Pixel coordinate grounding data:

========================================

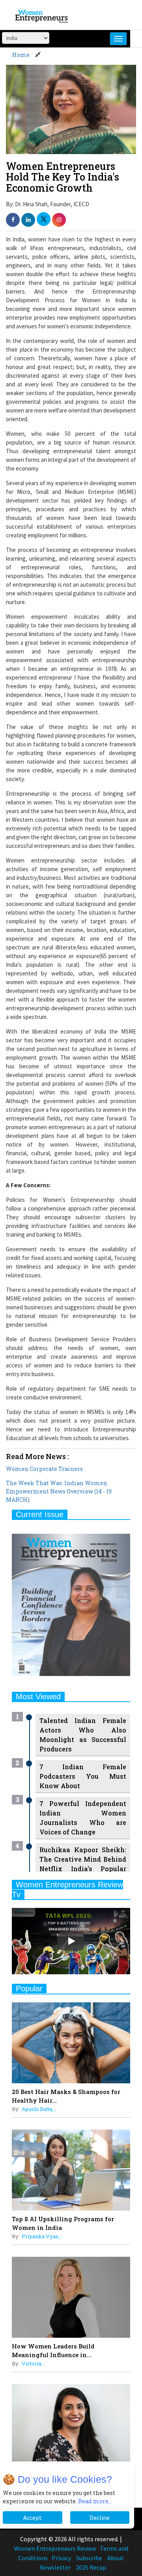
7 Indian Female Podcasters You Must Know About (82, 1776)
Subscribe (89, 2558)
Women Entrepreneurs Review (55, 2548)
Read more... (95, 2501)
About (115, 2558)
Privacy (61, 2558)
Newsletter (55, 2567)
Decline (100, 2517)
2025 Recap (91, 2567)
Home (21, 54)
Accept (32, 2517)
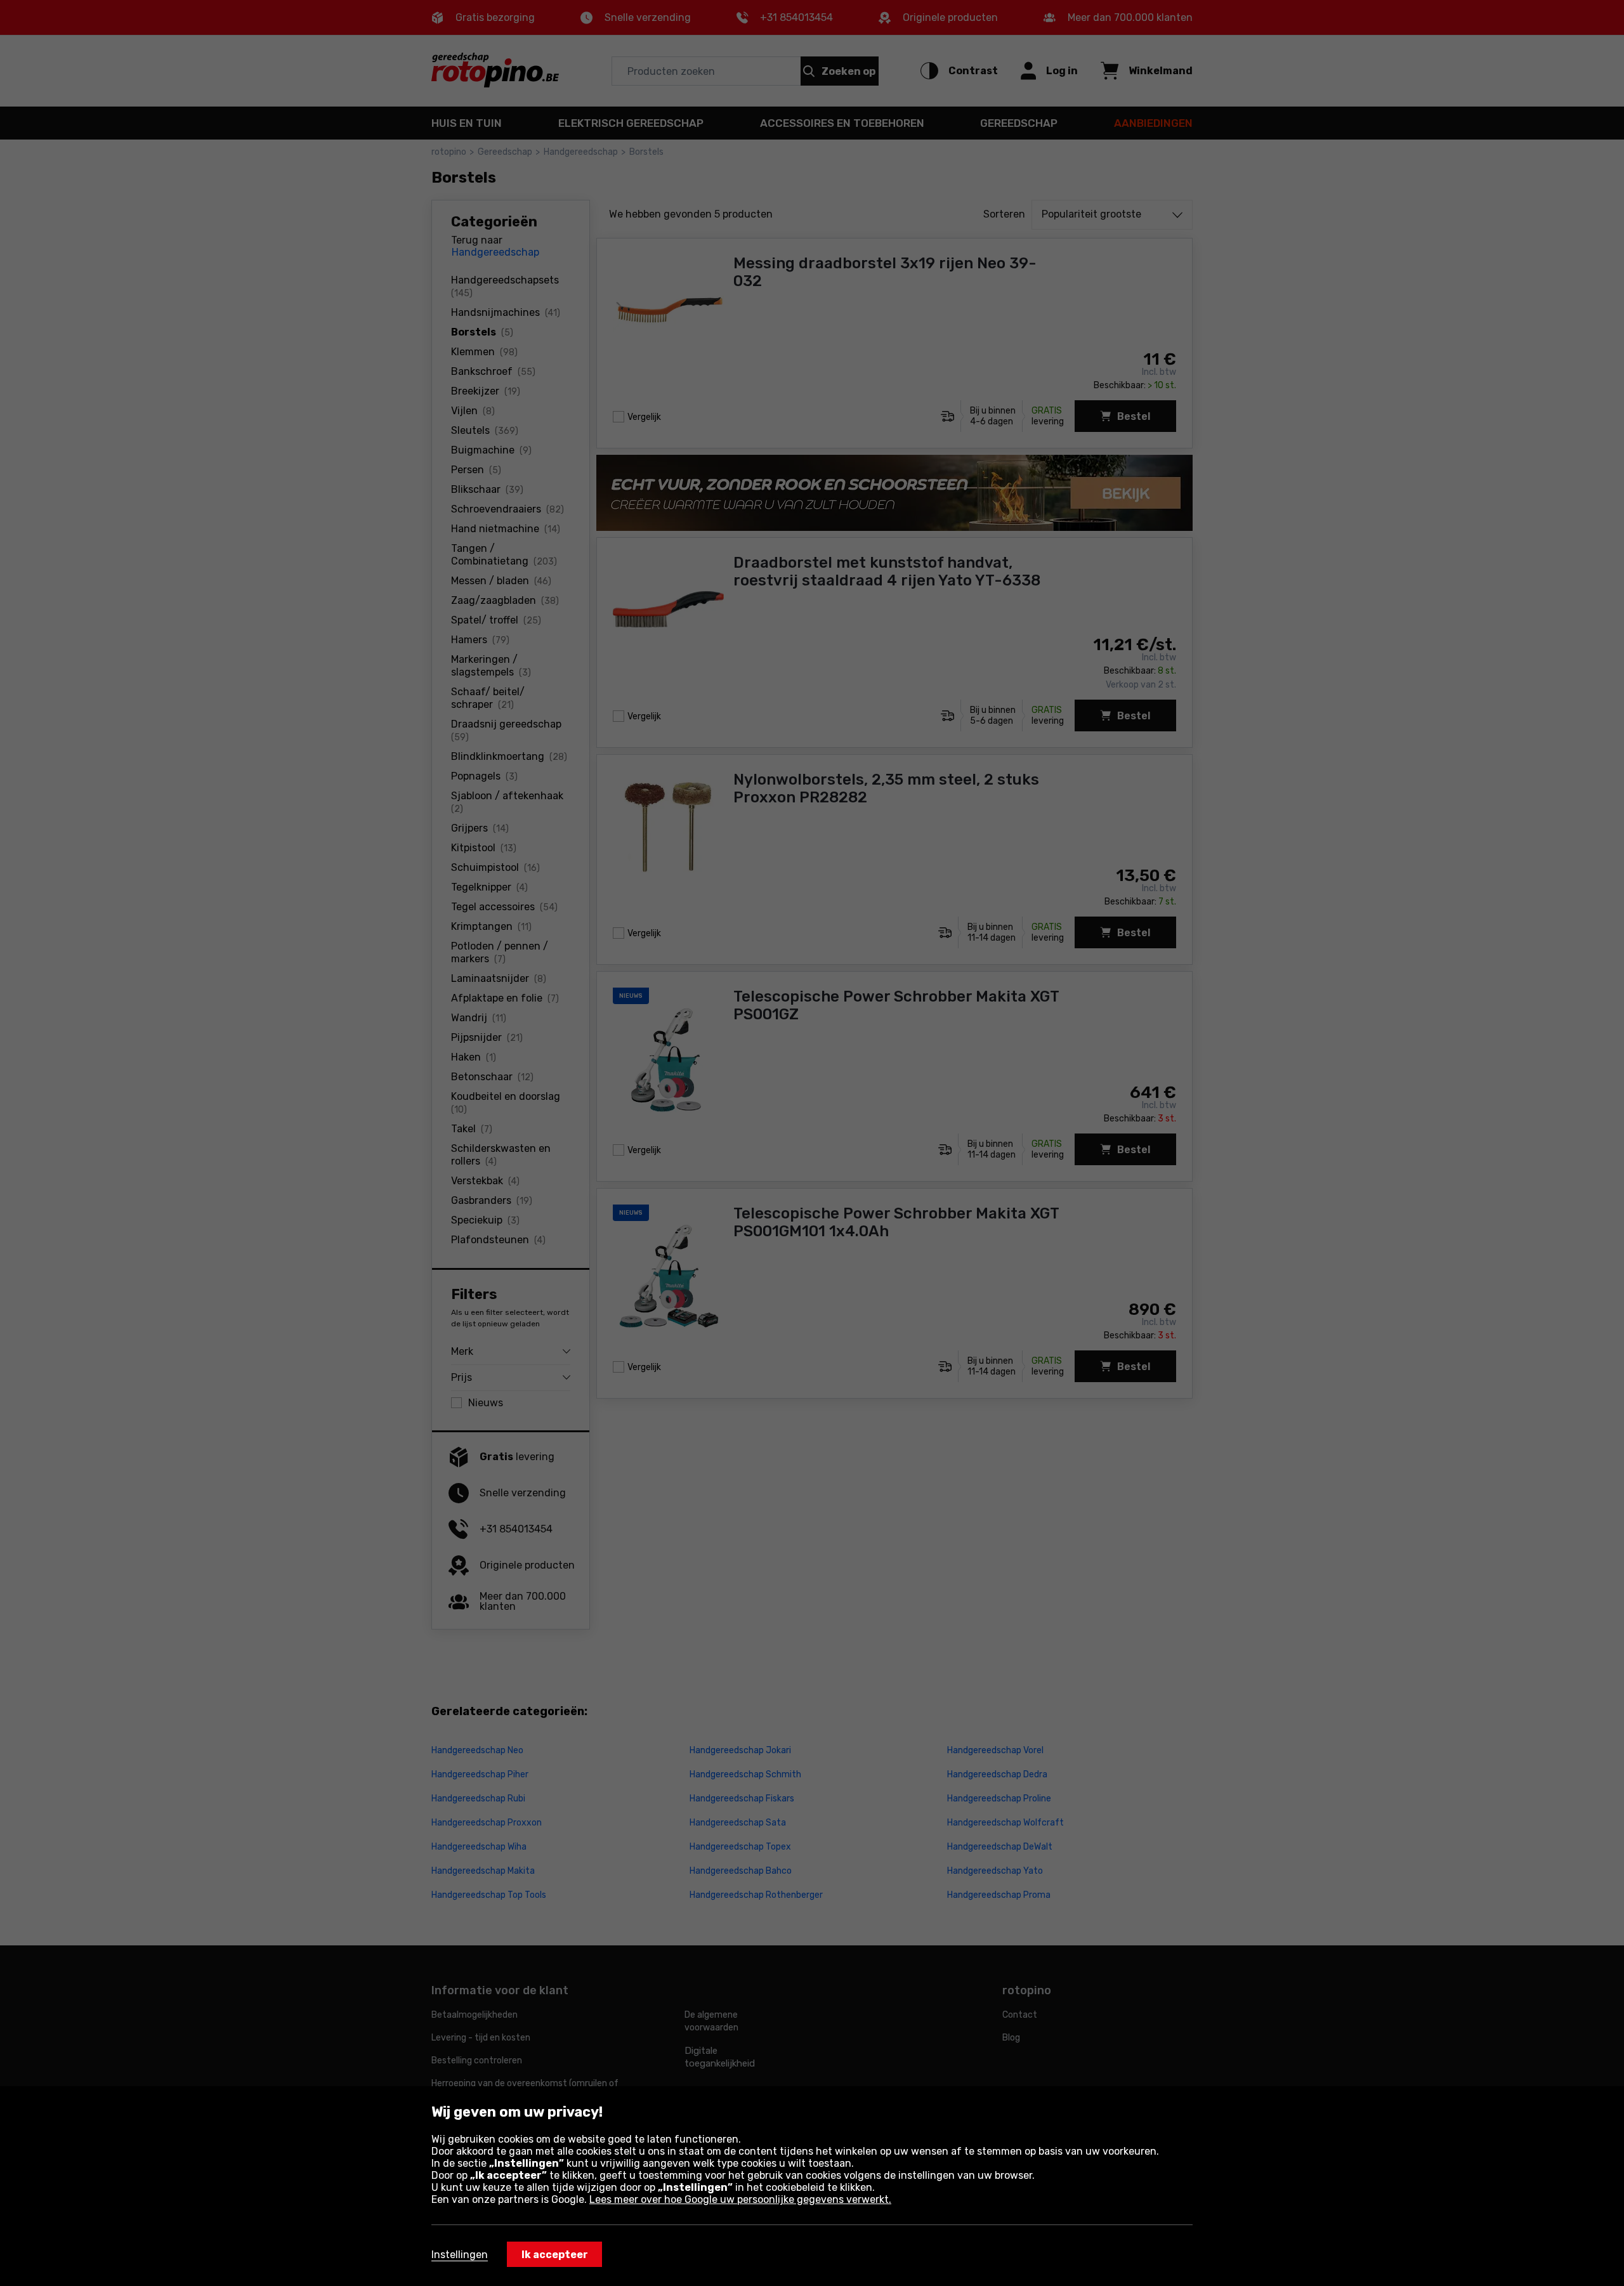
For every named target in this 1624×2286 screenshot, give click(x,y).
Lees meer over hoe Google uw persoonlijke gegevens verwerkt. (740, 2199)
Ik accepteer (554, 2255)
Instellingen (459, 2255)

========================================

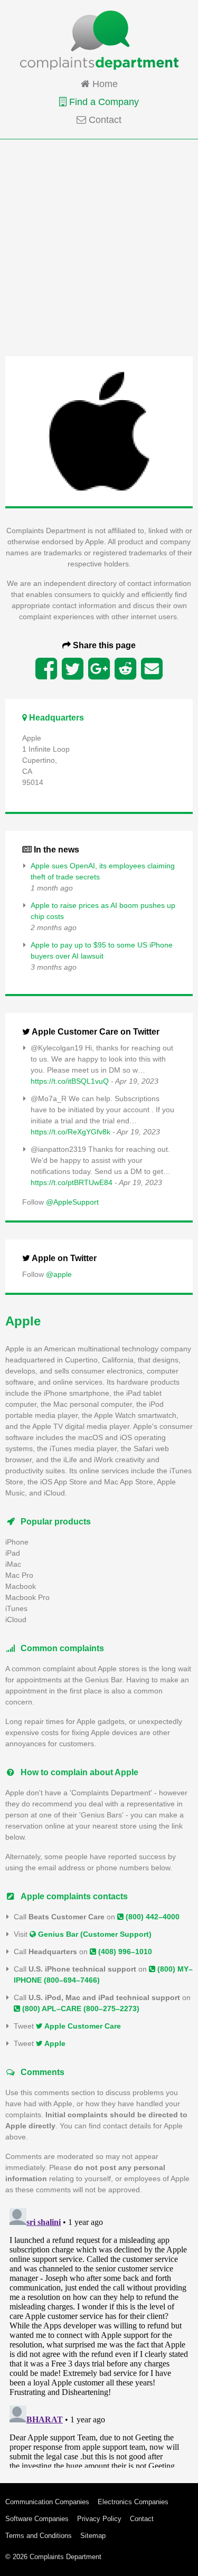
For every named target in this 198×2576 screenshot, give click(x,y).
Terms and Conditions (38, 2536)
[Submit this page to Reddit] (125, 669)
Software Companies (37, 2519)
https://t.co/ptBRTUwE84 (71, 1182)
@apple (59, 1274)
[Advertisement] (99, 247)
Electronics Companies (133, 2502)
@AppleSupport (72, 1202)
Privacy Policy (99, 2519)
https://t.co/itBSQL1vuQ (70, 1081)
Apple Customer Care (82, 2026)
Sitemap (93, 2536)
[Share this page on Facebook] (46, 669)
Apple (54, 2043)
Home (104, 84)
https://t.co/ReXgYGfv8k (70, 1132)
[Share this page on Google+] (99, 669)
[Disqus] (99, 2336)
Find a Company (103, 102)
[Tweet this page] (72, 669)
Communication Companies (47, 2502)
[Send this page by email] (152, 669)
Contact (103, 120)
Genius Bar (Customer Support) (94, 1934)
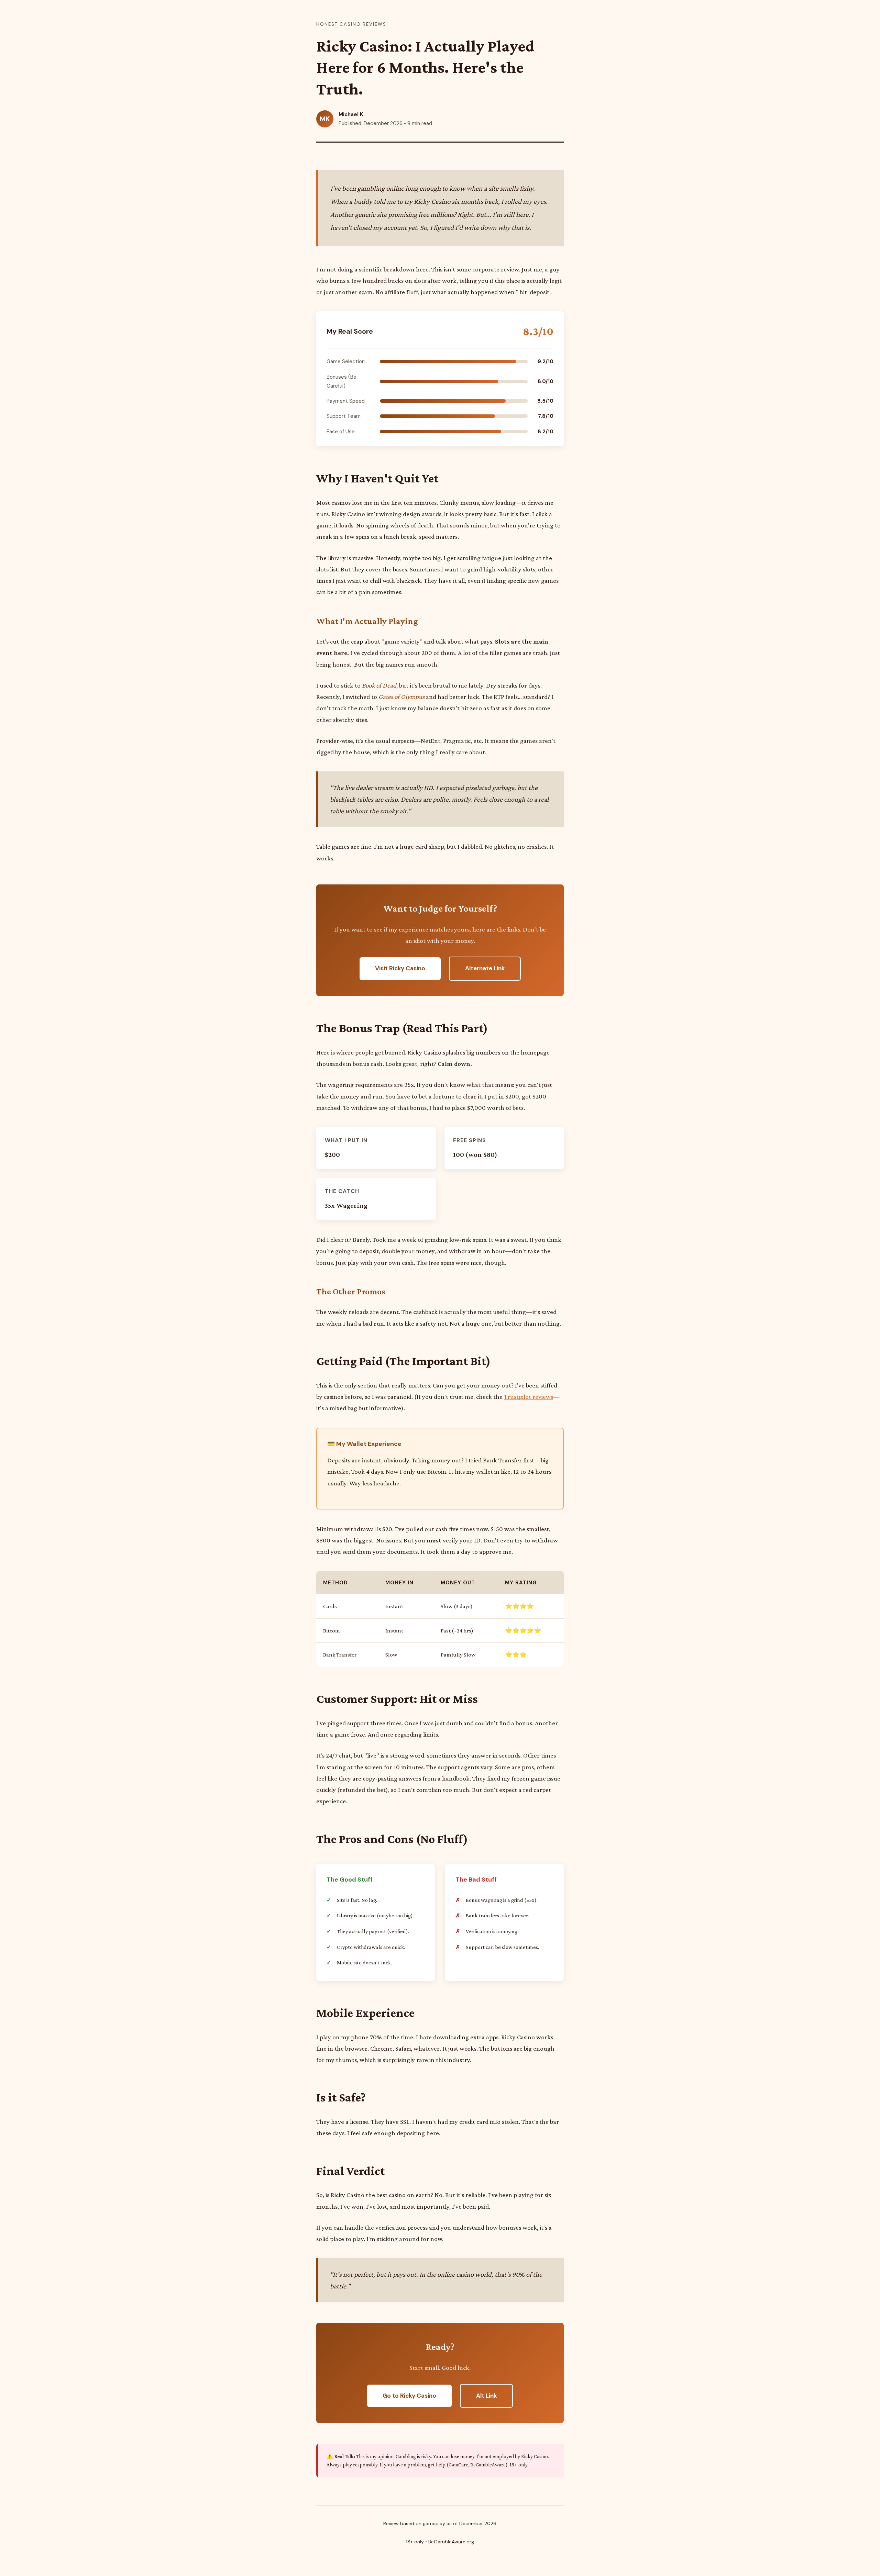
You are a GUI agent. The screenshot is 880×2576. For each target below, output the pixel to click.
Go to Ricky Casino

========================================

Reproduce each line of the records in which the string "Companies" appears.

Software Companies (37, 2519)
Electronics Companies (133, 2502)
Communication Companies (47, 2502)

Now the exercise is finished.